Не знаю, чем закончился этот разговор. Мне было некогда слушать его. Мы собирались идти на вечерку в соседнюю деревню Кулябинцы. Мне хотелось одного: чтобы дедушка еще сильнее отчитал Степана. Меня его зазнаистый тон страшно разозлил. Хотелось крикнуть, что дедушка прав, всегда прав.

Я тайком достал из котомки костюм отца, который мы привезли обменять на муку, и, спрятавшись на сеновале, приспособил его для себя. Брюки я подшил снизу, и они оказались мне почти ладны. Полы и рукава у пиджака подогнул внутрь и подметал. Костюм после этого оказался почти по мне. Правда, плечи у него свисали, но это не беда. Слыша призывные звуки гармошки, я наспех переставил пуговицы. Теперь я был парень хоть куда, в почти новом, почти ладном мне костюме.

Как и накануне, пока шли до Кулябинцев, пела Галинка ту самую песню про сосну, и Андрюха даже научился ей подыгрывать. Ванюра сегодня не куролесил. Шел пасмурный, невыспавшийся.

Начал моросить дождик. Вечерка была под крышей. На столбе в ограде висел фонарь «летучая мышь», керосин для которого насобирали по ложке кулябинские девчата и парни.

Сидя в тени на порожке избы, я думал, что, если Галинка позовет меня сегодня плясать, обязательно покручусь с ней.

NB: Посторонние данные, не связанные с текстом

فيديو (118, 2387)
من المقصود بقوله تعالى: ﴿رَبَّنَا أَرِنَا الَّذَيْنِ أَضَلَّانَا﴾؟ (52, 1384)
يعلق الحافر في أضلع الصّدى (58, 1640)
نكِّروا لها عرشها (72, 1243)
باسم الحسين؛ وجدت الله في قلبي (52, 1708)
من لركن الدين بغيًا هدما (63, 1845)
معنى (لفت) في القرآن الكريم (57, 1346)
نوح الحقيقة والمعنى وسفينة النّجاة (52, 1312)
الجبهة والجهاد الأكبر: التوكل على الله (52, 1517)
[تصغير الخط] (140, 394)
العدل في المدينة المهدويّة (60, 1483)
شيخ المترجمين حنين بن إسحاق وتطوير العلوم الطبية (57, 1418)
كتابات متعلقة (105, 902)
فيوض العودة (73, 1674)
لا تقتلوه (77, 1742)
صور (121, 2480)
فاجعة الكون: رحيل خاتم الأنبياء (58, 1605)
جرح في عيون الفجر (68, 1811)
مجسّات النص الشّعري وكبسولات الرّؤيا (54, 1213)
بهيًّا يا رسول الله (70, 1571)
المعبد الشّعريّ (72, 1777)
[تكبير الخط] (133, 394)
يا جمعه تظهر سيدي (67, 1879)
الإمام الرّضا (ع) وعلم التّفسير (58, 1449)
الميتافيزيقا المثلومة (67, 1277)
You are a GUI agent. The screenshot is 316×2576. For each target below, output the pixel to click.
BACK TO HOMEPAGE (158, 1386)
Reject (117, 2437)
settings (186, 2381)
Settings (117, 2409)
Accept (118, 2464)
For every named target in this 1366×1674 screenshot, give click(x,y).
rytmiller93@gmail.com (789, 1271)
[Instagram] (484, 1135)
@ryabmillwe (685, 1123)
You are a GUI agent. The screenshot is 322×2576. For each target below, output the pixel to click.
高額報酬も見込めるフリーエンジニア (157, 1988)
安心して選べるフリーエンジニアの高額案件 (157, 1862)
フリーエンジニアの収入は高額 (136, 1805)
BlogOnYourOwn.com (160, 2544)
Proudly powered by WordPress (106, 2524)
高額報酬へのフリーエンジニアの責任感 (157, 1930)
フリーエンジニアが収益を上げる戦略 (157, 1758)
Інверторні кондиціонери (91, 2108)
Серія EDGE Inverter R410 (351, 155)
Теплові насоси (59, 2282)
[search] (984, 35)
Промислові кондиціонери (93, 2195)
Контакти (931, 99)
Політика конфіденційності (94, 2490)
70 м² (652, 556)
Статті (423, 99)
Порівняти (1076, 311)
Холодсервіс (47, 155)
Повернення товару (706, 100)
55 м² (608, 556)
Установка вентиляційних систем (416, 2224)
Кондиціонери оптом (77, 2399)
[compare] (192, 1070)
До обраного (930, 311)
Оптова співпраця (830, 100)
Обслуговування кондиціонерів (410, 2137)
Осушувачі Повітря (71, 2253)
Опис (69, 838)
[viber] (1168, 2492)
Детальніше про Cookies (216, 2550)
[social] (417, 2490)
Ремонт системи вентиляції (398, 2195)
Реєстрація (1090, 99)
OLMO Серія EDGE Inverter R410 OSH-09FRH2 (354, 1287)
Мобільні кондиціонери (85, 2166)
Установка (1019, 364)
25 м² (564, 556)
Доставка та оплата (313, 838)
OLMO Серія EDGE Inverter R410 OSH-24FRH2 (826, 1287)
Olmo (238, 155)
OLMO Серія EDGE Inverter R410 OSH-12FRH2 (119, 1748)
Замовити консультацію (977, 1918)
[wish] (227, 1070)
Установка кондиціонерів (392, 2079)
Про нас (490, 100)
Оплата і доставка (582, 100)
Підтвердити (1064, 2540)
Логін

Ведь я в костюме. Да и плясать — это не так уж трудно. Главное, чтобы вовремя она проскочила под моей рукой и волчком завертелась на месте. А уж сам я раза три сумею покрутиться.

Но сегодня на жердяном полу пляска как-то не получалась. Тогда гармонист заиграл танец, который у нас называется «сербиянка».

И тут Галинка удивила нас всех.

Она первая вышла на средину и легко, плавно, будто была невесомой, начала так выплясывать, что просто на удивление. Мне было приятно, что так пляшет наша коробовская девчонка, а Андрюха, наверное, вообще был на седьмом небе. Галинка для него плясала так легко и красиво. Эта вечерка была последней перед Андрюхиной отправкой. Неизвестно, когда еще он в следующий раз попадет на здешнее игрище и попадет ли.